Step 3: Answer the Three Core Questions
Collaboratively, answer the three core questions of the retrospective. This should be a brainstorming phase. Capture all thoughts without judgment.
- What went well? (What should we amplify?)
- What was hard? (What were the sources of friction or difficulty?)
- What would we do differently next time? (What are the concrete, actionable changes we can make?)
Step 4: Synthesize and Extract Learnings
Analyze the answers to the three questions and synthesize them into key themes and actionable insights. This is the most critical step.
- Identify Patterns: Look for recurring themes across the different answers.
- Distill Actionable Insights: For each theme, identify a concrete action that can be taken to improve the workflow.
- Create Seeds for the Memory Garden: If a lesson is particularly profound or reusable, distill it into a Dojo Seed.
Step 5: Commit and Share
Commit the completed retrospective document to the repository. Share the key findings and action items to ensure they are integrated into the next sprint's planning.

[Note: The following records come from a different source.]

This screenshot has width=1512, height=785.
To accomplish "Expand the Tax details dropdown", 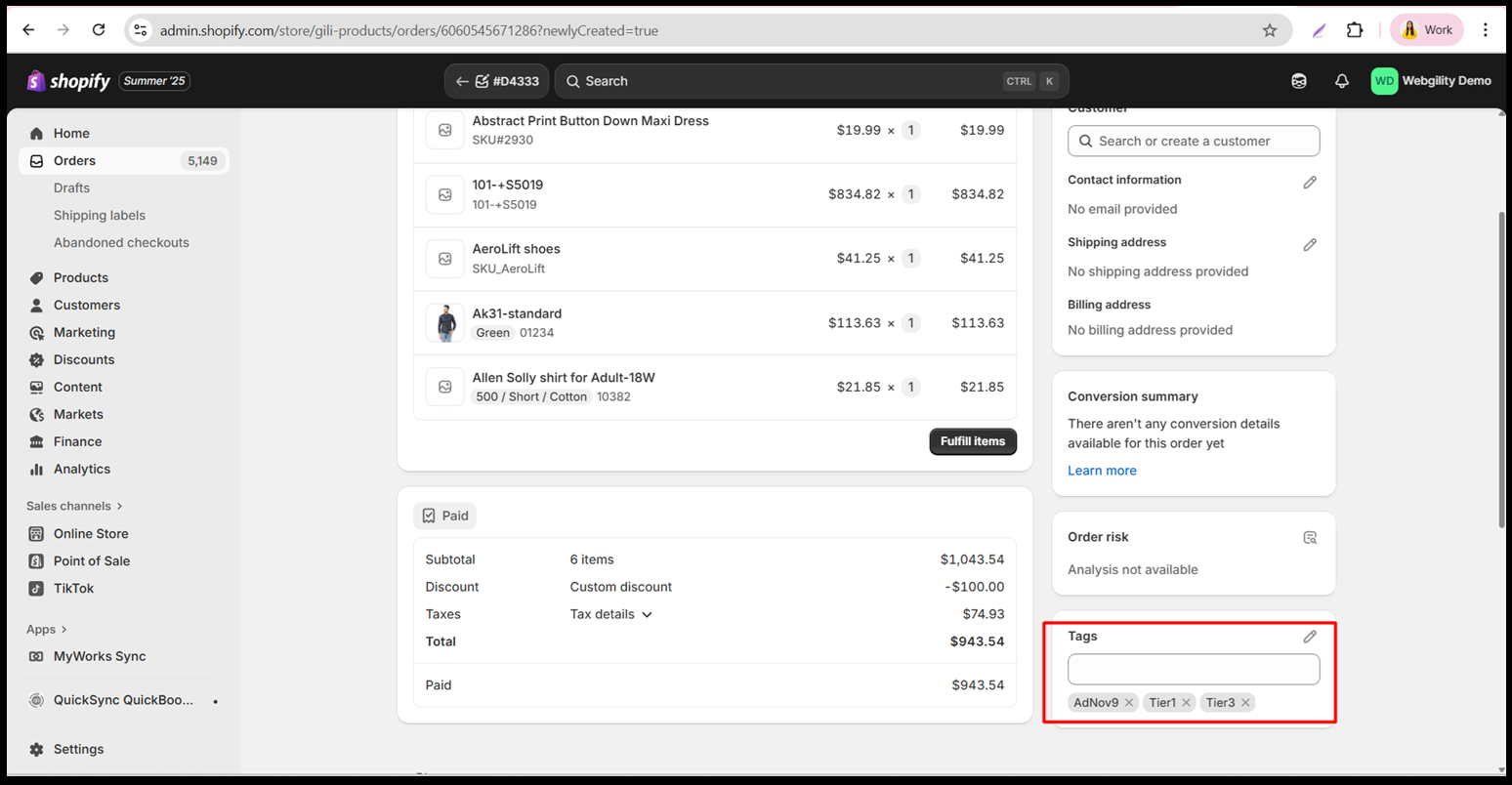I will [611, 614].
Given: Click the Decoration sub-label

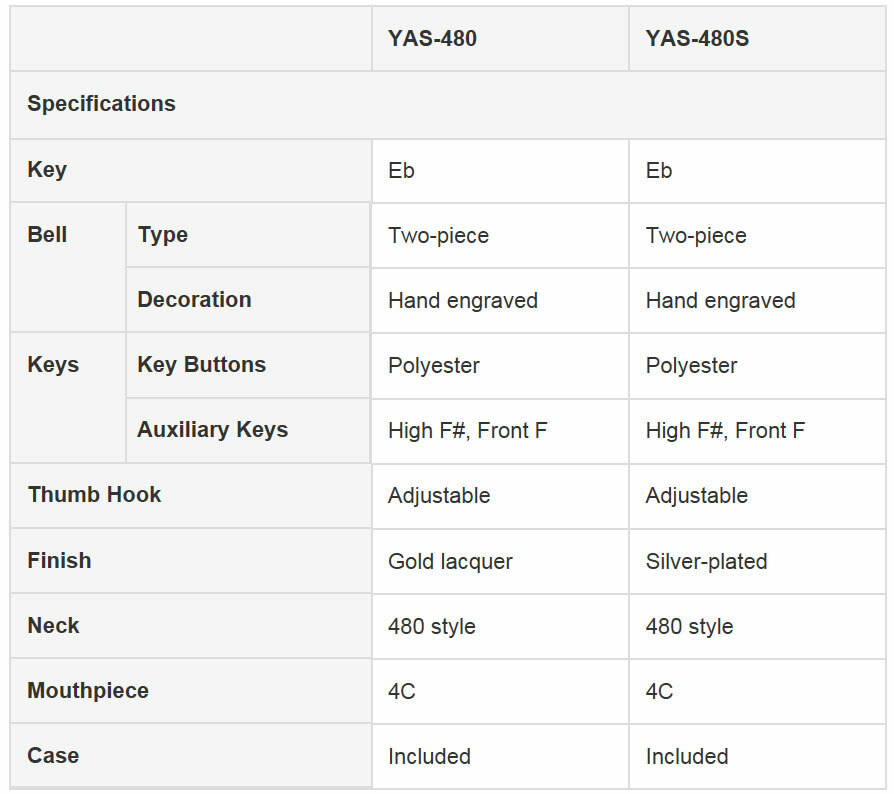Looking at the screenshot, I should (194, 300).
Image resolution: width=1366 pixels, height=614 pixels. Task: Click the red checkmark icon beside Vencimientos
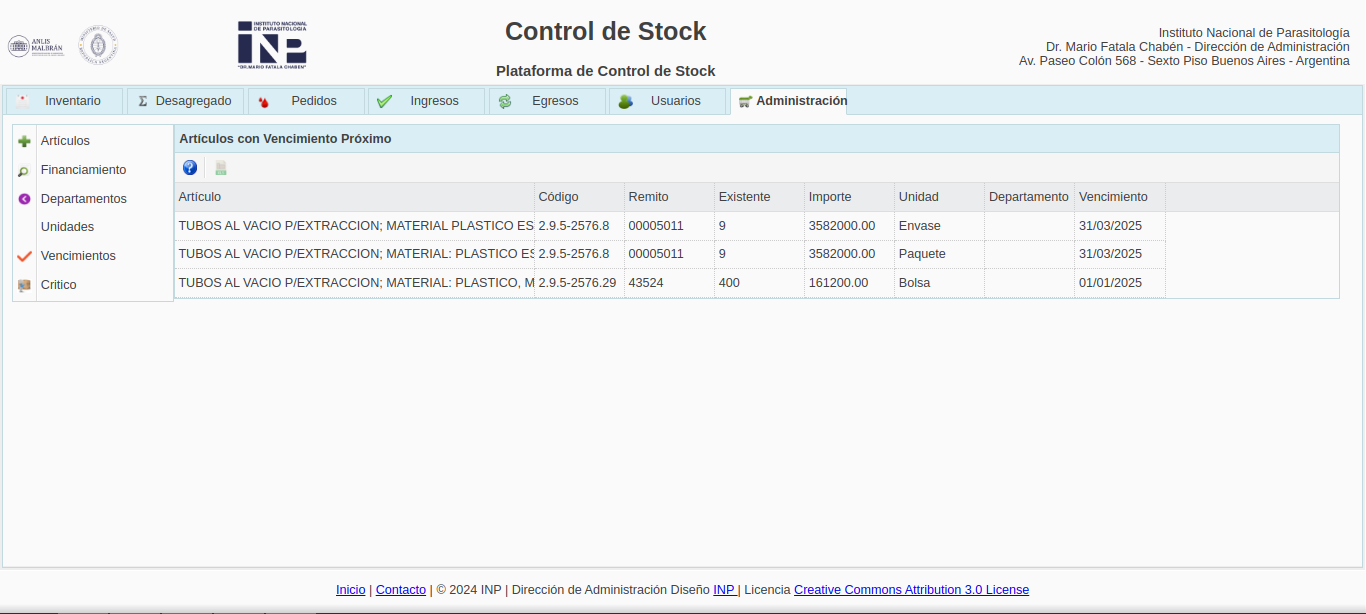(x=25, y=256)
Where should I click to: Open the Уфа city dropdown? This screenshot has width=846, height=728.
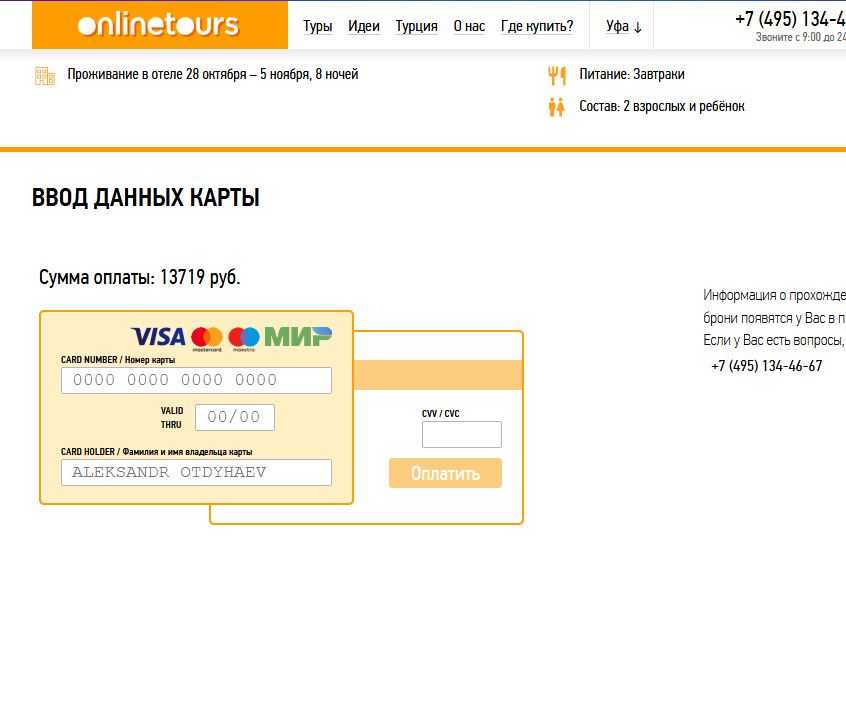(x=623, y=26)

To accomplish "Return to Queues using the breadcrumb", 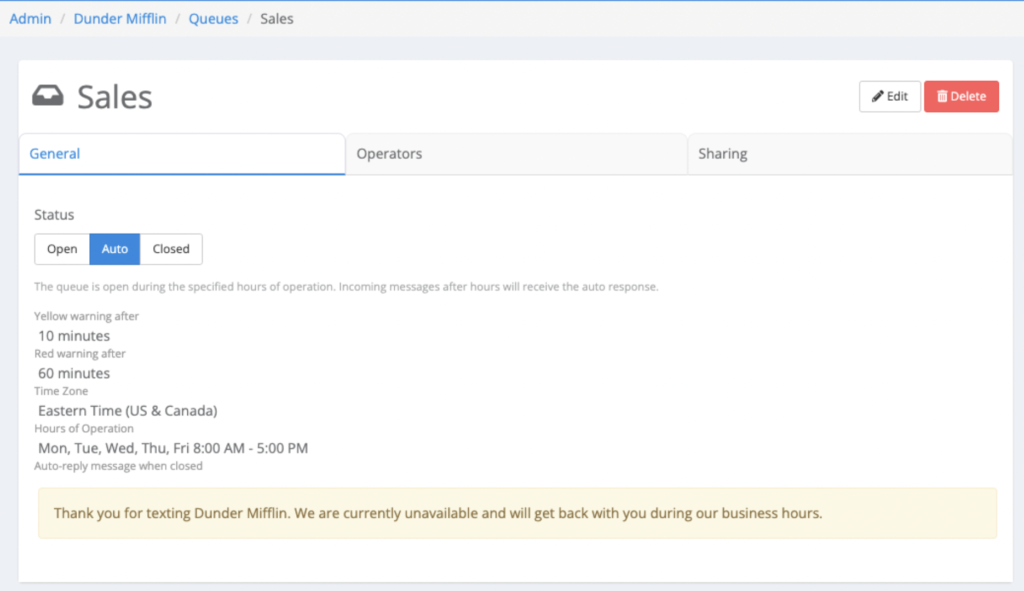I will (x=213, y=19).
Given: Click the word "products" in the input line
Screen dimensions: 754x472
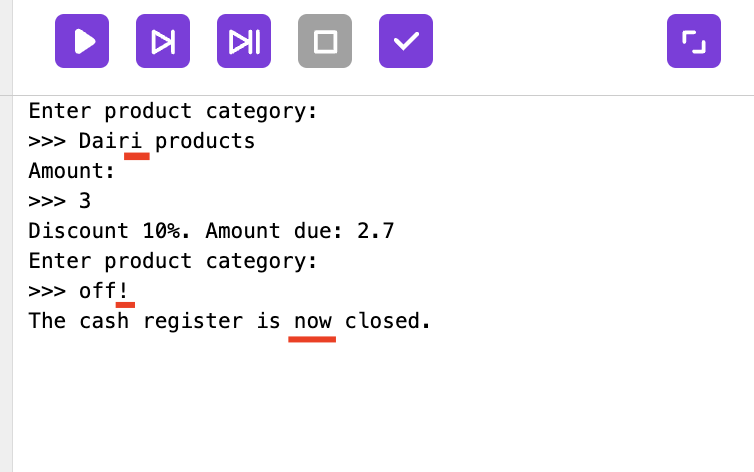Looking at the screenshot, I should (205, 141).
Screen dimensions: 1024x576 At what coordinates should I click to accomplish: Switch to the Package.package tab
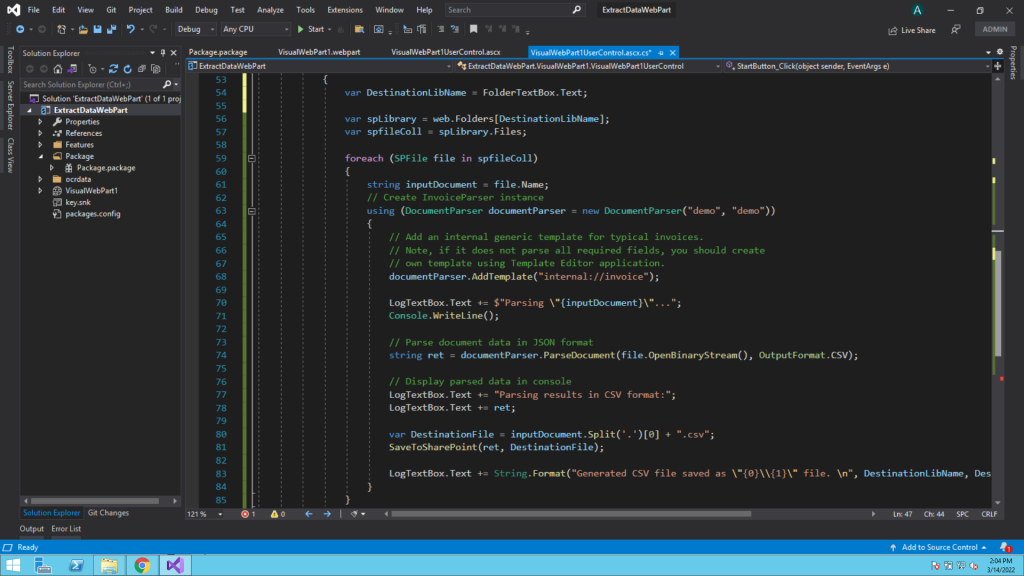point(217,51)
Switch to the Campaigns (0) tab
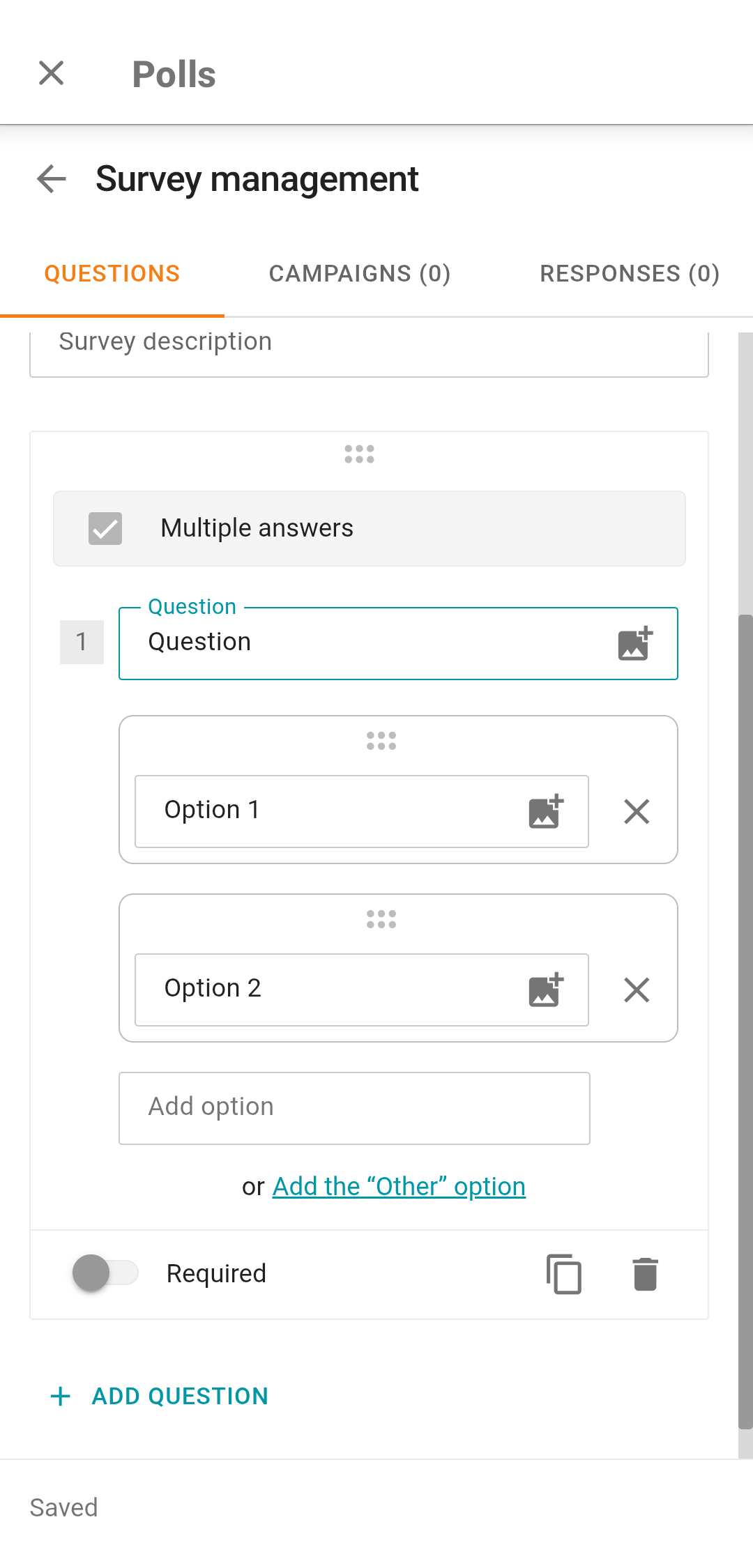The image size is (753, 1568). click(360, 274)
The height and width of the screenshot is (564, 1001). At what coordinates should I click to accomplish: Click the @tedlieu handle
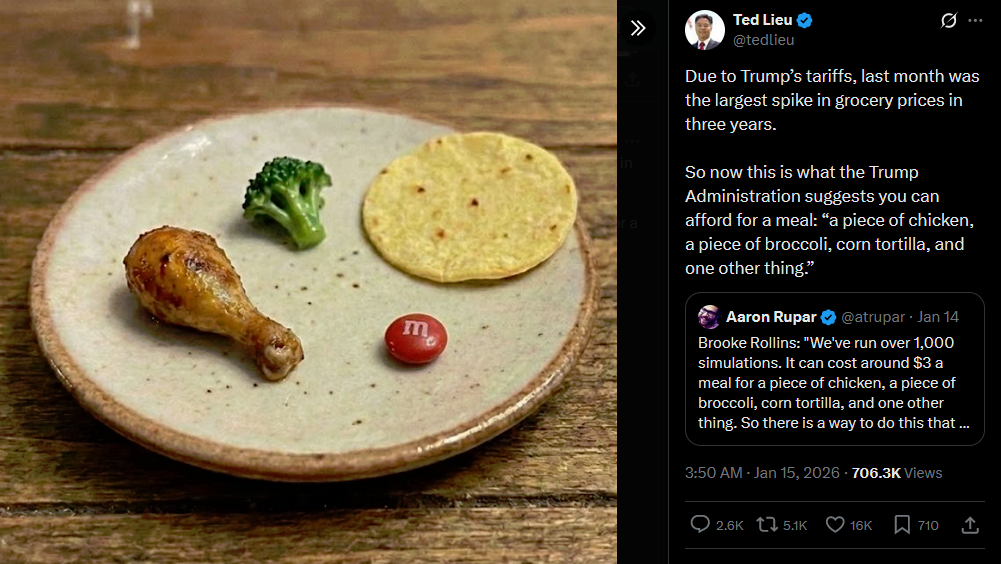pyautogui.click(x=764, y=40)
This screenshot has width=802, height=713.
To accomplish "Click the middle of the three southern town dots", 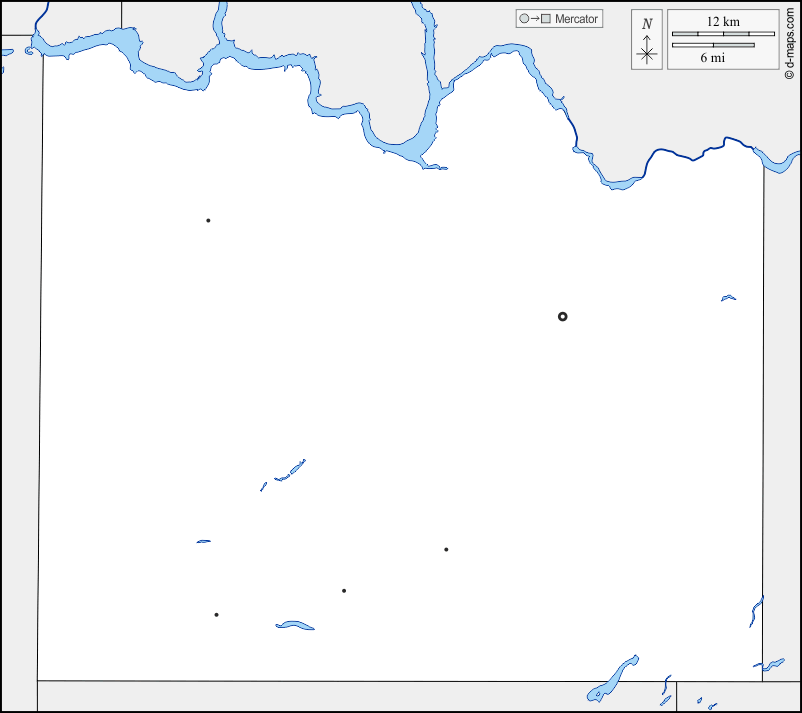I will 344,590.
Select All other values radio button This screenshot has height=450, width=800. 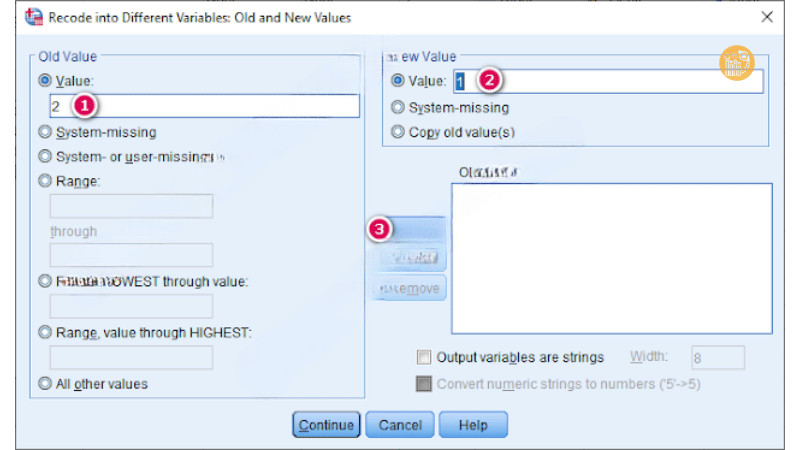pyautogui.click(x=44, y=383)
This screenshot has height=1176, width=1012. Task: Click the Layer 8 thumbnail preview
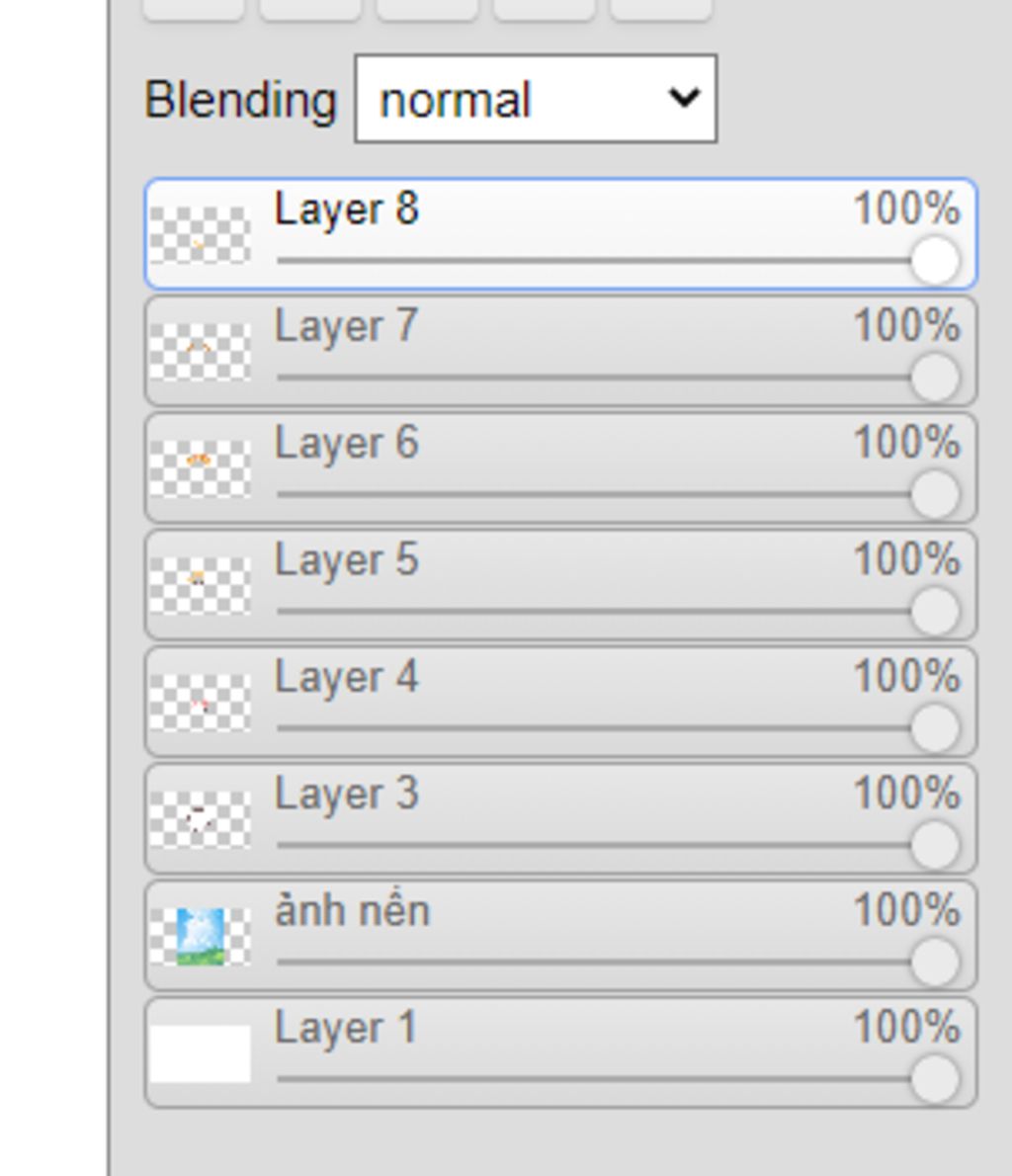[200, 235]
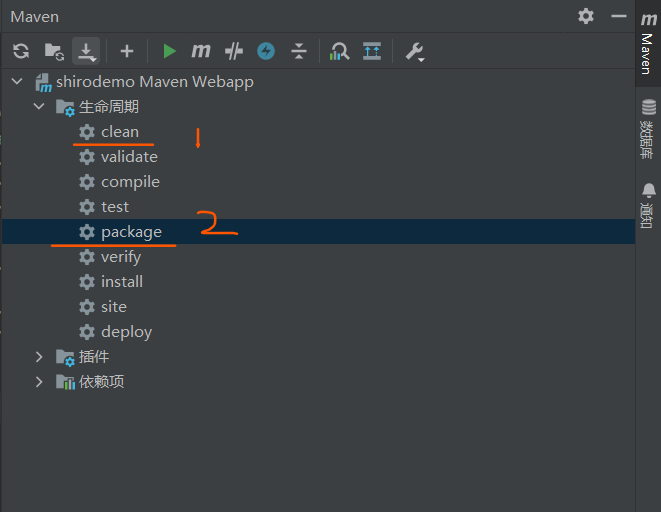
Task: Expand the 插件 (plugins) node
Action: (x=39, y=357)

IV. Retrospective Document Template
# Retrospective: [Sprint/Release Name]
**Date:** [Date]
**Participants:** [e.g., Cruz, Manus]
**Context:** A reflection on the [Sprint/Release Name] sprint, which focused on [brief description of the sprint's goals].
---
## 1. The Three Core Questions
### What Went Well?
- *[Observation 1]*
- *[Observation 2]*
- *[Observation 3]*
### What Was Hard?
- *[Friction Point 1]*
- *[Friction Point 2]*
- *[Friction Point 3]*
### What Would We Do Differently Next Time?
- *[Actionable Suggestion 1]*
- *[Actionable Suggestion 2]*
- *[Actionable Suggestion 3]*
---
## 2. Key Themes & Insights
| Theme | Analysis | Action Item |
| :--- | :--- | :--- |
| **[Theme 1]** | [A summary of the observations related to this theme.] | [A concrete action to be taken in the next sprint.] |
| **[Theme 2]** | [A summary of the observations related to this theme.] | [A concrete action to be taken in the next sprint.] |
| **[Theme 3]** | [A summary of the observations related to this theme.] | [A concrete action to be taken in the next sprint.] |
---
## 3. Seeds for the Memory Garden
- **Seed:** [Seed Name] — *Why it matters:* [Explanation] — *Revisit trigger:* [When to remember this lesson]
---
## 4. Closing
[A brief closing statement summarizing the key takeaway from the retrospective and expressing gratitude for the practice.]
V. Best Practices
- Be Honest and Gentle: The goal is learning, not blame.
- Focus on Process, Not People: Analyze the workflow, not the individuals.
- Be Specific and Concrete: Avoid vague statements. Use specific examples.
- End with Action: Every retrospective should result in at least one concrete action item for the next sprint.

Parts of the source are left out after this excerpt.